Tasks:
**A)** Write out the passage of the Horacio Olivo biography from "Olivo has also" to "hometown of Dorado." word for word.
**B)** Answer these questions from the Horacio Olivo biography:
(i) In what year did Olivo start in show business, and at which radio station?
(ii) Which stations did he serve as station announcer for?
(iii) Who founded Los Pleneros del Quinto Olivo?

Horacio Olivo

Horacio Olivo is a Puerto Rican actor, comedian, TV and radio personality, as well as a classically trained singer.

Born in Dorado, Puerto Rico, he got his start in show business in 1949 at long defunct WNEL as a radio soap opera actor. He graduated from the Instituto Comercial de Puerto Rico, and studied for 3 years at the Puerto Rico Music Conservatory. He participated in various Festival Casals concerts as a tenor in the chorus section.

Olivo has also acted in various plays during the Puerto Rican and International Theatre Festivals, was the station announcer for all the WIPR stations (WIPR, WIPR-FM, and WIPR-TV), and acted in comedy TV shows like Como está la situación, and Esto no tiene nombre, produced by Tommy Muñiz.

Horacio Olivo is perhaps better known as the booming voice behind Los Rayos Gamma.[1] One of the Rayos Gamma's better known parodies was Olivo's hugely popular antagonistic ode to the U.S. Navy, based on Ernesto Lecuona's song "Granada". He was reportedly fired from his WIPR post because of his political beliefs (his was the official voice of the Puerto Rico Independence Party's radio spots), and for a while, he owned a fried chicken establishment in his hometown of Dorado.

Olivo had been partially retired from public life because of health-related issues: he had open heart surgery in October 2011. He nominally remains a part of Los Rayos Gamma, who filmed a comedy interview with him for their latest show in November 2011. However, Olivo suffered a cardiac incident on 22 November 2011.[2] As of 23 November he remains in serious condition at San Juan's Pavía Hospital.

The Olivo family had eight siblings, of which Horacio is the oldest. The fifth sibling, Johnny Olivo, founded and headed Puerto Rico's plena collective, Los Pleneros del Quinto Olivo.

Data provided:
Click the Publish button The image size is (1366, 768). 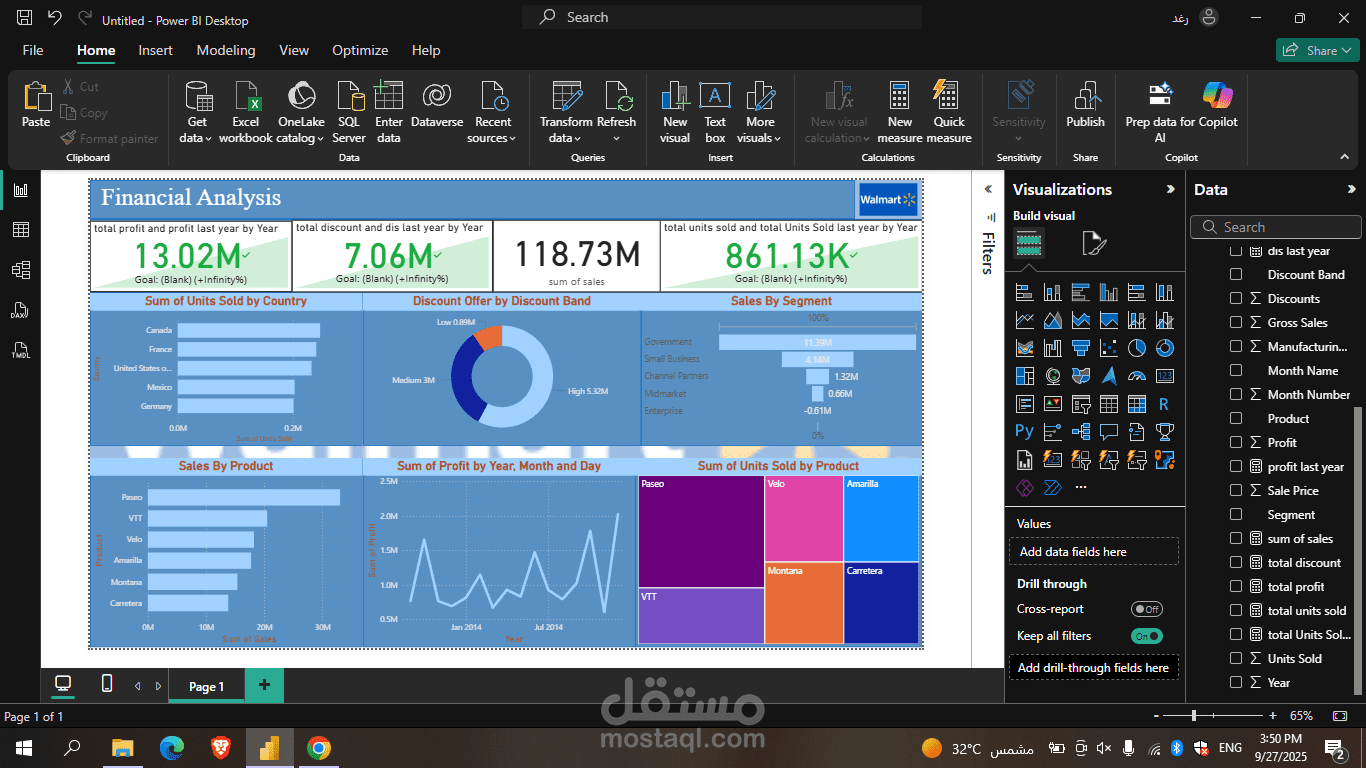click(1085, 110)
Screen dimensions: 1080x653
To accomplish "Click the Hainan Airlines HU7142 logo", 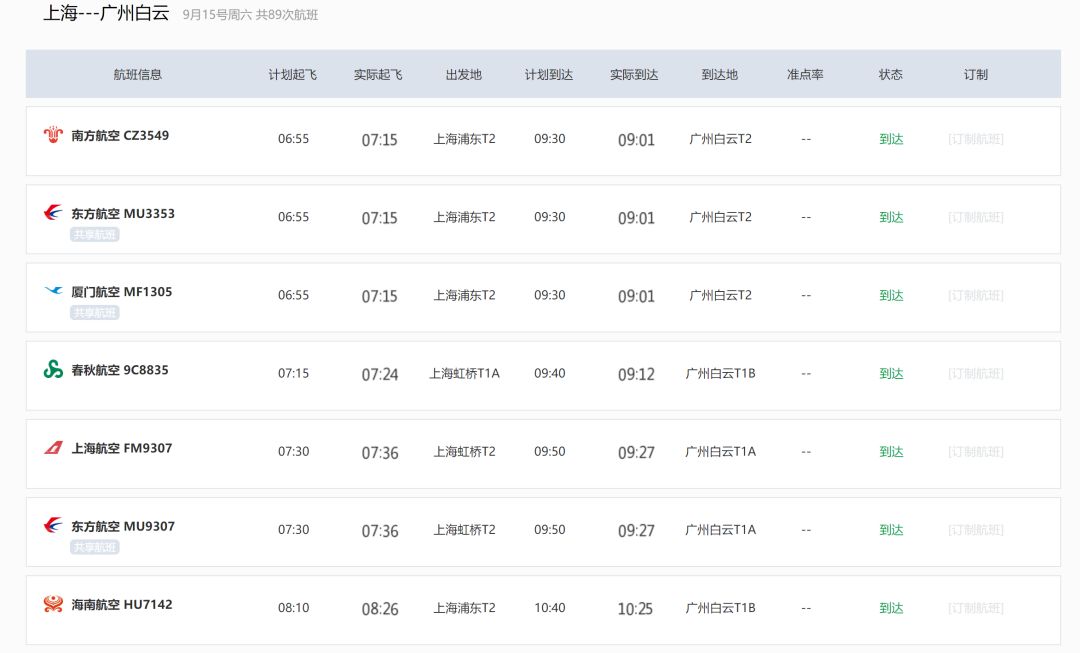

Answers for the tasks:
**A)**
Olivo has also acted in various plays during the Puerto Rican and International Theatre Festivals, was the station announcer for all the WIPR stations (WIPR, WIPR-FM, and WIPR-TV), and acted in comedy TV shows like Como está la situación, and Esto no tiene nombre, produced by Tommy Muñiz.

Horacio Olivo is perhaps better known as the booming voice behind Los Rayos Gamma.[1] One of the Rayos Gamma's better known parodies was Olivo's hugely popular antagonistic ode to the U.S. Navy, based on Ernesto Lecuona's song "Granada". He was reportedly fired from his WIPR post because of his political beliefs (his was the official voice of the Puerto Rico Independence Party's radio spots), and for a while, he owned a fried chicken establishment in his hometown of Dorado.

**B)**
(i) He started in 1949 at WNEL.
(ii) He was the announcer for WIPR, WIPR-FM, and WIPR-TV.
(iii) Johnny Olivo, the fifth sibling, founded it.